- SELECTED TEXT
/---
Cash management refers to a broad area of finance involving the collection, handling, and usage of cash. It involves assessing market liquidity, cash flow, and investments.

In banking, cash management, or treasury management, is a marketing term for certain services related to cash flow offered primarily to larger business customers. It may be used to describe all bank accounts (such as checking accounts) provided to businesses of a certain size, but it is more often used to describe specific services such as cash concentration, zero balance accounting, and clearing house facilities. Sometimes, private banking customers are given cash management services.

Financial contracts and other instruments involved in cash management include money market funds, treasury bills, and certificates of deposit.
\---
- WHAT TO DO
(1) In the cash management passage, what other name does banking use for cash management?
(2) How would you translate this sentence from the cash management passage into Spanish: "Sometimes, private banking customers are given cash management services."
Work only from the cash management passage.

- PROVIDED RECORDS
/---
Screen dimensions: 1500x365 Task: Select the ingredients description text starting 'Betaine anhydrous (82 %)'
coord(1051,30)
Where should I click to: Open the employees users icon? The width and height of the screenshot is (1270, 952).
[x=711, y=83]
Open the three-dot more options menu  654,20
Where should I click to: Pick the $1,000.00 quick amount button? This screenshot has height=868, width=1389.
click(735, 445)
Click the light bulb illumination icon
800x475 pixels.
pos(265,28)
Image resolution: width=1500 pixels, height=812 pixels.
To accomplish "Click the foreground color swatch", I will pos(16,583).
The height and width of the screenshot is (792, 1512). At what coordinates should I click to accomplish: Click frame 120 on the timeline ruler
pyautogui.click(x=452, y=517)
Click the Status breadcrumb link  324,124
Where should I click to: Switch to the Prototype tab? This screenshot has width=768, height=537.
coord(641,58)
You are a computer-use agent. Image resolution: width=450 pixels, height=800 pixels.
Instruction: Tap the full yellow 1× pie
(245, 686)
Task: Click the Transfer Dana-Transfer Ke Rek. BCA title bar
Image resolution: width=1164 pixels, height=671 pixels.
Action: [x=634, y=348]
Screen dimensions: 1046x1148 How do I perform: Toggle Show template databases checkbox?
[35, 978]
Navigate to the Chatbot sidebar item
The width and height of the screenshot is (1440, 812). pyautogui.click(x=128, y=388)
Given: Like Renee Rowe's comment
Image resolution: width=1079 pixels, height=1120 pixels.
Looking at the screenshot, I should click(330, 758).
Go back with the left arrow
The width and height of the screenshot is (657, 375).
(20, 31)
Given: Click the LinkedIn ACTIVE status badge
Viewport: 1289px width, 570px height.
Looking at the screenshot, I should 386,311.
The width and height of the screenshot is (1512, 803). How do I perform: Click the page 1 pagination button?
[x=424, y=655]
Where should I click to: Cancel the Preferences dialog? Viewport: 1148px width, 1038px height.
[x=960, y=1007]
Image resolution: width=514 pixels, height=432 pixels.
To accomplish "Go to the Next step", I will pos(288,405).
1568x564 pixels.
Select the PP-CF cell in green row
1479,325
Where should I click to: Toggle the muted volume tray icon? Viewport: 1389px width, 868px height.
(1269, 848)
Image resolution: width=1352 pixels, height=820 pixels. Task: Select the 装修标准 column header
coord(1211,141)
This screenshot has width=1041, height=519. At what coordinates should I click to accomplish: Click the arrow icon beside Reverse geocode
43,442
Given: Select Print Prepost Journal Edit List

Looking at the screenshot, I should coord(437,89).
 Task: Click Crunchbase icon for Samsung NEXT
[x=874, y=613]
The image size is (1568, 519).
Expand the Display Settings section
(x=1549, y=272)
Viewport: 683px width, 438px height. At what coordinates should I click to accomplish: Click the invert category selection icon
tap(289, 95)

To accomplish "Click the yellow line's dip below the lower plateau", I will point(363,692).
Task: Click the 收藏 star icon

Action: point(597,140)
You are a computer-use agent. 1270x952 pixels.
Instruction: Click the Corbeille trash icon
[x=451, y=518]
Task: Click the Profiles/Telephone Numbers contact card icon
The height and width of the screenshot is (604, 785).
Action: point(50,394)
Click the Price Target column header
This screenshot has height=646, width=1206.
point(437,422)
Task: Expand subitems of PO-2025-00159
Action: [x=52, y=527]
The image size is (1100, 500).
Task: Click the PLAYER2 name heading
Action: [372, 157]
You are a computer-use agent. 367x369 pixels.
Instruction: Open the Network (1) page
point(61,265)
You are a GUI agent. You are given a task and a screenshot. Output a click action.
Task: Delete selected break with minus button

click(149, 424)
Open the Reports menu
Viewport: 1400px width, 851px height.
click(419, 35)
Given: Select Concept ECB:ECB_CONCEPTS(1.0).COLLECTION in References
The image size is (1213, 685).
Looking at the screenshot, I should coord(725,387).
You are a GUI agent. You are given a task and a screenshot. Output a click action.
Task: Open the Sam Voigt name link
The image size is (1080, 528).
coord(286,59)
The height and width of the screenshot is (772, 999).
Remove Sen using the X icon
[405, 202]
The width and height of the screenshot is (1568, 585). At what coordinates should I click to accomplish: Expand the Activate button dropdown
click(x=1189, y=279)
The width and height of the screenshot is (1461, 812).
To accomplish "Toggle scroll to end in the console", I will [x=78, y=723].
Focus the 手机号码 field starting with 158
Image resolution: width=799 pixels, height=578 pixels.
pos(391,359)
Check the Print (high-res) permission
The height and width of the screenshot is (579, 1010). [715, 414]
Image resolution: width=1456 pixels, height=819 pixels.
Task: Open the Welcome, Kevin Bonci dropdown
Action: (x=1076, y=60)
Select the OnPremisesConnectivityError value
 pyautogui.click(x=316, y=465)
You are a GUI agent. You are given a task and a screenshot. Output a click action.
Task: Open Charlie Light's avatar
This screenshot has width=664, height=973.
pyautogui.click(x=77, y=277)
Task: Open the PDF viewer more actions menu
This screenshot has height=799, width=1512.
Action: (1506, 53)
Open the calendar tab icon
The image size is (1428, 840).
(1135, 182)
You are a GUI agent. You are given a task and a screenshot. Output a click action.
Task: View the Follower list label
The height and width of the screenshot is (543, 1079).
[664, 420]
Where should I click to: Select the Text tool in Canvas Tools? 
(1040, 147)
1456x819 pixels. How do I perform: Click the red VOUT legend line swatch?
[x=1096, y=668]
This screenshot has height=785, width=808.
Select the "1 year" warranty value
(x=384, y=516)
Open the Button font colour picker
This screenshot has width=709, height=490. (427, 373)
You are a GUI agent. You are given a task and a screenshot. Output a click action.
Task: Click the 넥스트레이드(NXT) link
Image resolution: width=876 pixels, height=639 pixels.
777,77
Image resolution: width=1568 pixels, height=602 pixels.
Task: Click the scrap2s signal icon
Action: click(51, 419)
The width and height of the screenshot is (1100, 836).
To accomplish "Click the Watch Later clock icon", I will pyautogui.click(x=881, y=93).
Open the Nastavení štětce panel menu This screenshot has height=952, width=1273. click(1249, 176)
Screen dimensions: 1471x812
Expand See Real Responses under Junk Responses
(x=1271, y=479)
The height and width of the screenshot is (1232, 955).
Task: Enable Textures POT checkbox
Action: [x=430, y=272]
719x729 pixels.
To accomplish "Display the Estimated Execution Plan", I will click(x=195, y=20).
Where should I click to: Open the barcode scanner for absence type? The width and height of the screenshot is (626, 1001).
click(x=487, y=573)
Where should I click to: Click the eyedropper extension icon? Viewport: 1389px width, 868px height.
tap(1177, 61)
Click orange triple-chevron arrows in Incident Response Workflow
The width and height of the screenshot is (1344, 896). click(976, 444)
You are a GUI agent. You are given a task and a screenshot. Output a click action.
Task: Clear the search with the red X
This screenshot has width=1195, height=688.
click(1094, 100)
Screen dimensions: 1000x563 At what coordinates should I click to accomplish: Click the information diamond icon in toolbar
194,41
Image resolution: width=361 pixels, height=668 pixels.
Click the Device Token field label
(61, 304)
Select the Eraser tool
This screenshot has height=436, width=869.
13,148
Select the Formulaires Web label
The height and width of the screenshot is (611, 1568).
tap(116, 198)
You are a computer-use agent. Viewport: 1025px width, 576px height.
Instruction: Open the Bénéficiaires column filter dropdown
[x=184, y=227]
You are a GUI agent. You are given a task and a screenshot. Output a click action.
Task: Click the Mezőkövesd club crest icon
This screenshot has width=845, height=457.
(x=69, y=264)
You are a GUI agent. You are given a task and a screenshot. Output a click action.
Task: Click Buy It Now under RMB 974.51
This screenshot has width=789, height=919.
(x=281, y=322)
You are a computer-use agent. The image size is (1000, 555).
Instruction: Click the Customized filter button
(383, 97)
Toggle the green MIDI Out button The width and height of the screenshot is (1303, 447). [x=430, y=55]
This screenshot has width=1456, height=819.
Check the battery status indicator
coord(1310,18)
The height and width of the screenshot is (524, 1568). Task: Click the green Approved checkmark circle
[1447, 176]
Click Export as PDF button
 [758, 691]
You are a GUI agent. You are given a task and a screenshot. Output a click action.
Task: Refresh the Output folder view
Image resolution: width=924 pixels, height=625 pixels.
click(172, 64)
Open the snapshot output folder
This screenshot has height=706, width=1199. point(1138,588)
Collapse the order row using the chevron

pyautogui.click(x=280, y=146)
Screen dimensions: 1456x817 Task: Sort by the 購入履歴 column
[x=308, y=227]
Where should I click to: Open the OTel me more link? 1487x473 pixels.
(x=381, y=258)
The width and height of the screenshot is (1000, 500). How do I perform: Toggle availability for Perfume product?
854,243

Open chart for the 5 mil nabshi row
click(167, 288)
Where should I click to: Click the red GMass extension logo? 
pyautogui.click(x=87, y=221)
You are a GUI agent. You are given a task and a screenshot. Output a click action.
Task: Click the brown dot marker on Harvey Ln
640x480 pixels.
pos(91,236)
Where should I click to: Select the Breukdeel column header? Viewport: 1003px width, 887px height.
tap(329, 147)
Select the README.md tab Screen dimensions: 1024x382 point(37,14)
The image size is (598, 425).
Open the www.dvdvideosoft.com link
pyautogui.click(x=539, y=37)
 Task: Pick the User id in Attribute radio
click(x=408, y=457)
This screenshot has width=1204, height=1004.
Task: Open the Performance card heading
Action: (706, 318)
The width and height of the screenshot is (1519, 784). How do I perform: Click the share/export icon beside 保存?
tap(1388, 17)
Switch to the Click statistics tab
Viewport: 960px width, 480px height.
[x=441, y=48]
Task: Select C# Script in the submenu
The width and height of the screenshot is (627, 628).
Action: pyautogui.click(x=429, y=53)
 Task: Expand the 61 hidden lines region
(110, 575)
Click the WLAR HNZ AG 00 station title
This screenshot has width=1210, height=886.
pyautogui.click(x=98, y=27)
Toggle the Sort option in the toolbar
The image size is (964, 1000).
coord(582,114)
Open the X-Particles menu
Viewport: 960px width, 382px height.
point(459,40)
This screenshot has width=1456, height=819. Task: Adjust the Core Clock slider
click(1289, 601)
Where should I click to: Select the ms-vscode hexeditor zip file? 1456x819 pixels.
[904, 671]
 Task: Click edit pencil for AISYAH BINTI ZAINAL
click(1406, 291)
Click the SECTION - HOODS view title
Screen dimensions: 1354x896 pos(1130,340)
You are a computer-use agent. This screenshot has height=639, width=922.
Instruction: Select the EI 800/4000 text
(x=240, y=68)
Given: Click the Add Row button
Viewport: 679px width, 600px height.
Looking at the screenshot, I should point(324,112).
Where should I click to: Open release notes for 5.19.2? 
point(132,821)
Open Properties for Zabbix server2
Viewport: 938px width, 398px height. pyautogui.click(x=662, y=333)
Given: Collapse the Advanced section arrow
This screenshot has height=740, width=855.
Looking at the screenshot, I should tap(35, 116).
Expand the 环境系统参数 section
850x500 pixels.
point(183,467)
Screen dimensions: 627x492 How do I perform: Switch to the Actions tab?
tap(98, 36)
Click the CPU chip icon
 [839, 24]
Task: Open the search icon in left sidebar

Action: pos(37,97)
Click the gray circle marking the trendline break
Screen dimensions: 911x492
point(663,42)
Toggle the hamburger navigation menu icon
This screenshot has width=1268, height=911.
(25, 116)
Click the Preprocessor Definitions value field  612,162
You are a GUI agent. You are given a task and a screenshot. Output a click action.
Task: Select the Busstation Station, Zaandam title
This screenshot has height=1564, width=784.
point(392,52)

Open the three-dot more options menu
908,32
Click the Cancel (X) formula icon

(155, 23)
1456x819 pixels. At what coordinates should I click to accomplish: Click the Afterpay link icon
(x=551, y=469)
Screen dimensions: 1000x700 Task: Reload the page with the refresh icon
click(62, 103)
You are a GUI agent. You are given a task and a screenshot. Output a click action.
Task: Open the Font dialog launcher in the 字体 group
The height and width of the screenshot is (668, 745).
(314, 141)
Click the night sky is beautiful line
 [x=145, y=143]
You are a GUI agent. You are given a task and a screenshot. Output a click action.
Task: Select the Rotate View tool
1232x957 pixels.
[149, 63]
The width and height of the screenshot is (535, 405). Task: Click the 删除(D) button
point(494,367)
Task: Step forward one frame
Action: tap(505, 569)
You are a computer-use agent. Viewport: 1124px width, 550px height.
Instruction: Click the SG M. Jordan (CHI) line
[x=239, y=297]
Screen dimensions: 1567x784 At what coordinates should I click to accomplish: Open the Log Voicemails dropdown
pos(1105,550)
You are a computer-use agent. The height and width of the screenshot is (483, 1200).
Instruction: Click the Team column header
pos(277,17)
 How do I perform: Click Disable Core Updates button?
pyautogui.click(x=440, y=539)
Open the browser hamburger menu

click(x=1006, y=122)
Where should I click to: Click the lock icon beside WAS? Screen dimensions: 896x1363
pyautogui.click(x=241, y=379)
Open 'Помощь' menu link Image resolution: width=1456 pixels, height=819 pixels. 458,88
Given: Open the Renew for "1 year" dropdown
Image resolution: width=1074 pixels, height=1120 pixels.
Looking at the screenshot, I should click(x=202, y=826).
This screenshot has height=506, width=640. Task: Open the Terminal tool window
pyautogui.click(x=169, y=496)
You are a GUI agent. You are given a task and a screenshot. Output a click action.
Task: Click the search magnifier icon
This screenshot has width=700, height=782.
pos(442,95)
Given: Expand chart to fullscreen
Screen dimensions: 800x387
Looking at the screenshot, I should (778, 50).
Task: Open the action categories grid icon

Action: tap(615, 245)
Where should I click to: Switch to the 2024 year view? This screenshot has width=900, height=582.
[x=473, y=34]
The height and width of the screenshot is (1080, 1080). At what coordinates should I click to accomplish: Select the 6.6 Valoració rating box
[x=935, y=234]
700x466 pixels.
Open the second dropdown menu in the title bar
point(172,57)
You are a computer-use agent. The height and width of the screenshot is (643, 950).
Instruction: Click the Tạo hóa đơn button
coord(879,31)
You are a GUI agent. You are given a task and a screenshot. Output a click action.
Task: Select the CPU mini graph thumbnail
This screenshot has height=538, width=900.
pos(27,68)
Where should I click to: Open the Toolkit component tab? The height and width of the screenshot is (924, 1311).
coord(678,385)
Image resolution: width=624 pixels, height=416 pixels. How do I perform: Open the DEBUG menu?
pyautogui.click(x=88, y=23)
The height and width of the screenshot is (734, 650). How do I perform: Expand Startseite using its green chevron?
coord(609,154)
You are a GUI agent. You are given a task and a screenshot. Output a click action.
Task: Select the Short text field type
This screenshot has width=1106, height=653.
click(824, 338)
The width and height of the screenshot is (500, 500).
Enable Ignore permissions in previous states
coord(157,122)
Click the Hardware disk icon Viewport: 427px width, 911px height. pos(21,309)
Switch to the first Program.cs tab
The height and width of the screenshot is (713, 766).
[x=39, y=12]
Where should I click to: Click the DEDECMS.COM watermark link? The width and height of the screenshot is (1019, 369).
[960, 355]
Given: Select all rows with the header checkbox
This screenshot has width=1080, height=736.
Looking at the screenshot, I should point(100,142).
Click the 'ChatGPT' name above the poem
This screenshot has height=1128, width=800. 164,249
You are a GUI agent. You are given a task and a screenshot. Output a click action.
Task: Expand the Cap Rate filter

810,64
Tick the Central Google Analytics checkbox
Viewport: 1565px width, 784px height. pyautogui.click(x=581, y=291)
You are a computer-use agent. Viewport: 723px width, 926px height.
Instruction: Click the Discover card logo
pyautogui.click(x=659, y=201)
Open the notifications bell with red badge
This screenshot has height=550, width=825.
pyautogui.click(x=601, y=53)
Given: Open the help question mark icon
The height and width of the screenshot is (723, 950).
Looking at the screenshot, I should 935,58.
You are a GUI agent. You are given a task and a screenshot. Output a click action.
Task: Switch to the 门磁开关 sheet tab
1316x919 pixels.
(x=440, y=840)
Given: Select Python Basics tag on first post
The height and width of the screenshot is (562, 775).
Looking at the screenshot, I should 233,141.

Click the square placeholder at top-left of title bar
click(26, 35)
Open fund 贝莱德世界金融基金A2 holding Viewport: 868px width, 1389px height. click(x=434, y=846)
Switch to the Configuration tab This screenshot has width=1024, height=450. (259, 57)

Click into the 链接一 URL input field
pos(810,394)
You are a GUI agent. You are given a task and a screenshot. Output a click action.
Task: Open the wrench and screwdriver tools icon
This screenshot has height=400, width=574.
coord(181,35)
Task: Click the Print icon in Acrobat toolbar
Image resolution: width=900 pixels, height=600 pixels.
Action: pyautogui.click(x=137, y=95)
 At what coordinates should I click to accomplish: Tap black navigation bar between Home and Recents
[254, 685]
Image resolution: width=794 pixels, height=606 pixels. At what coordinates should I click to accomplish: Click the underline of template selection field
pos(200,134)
\---
- SOLUTION LIST
(1) Treasury management.

(2) A veces, a los clientes de banca privada se les proporcionan servicios de gestión de efectivo.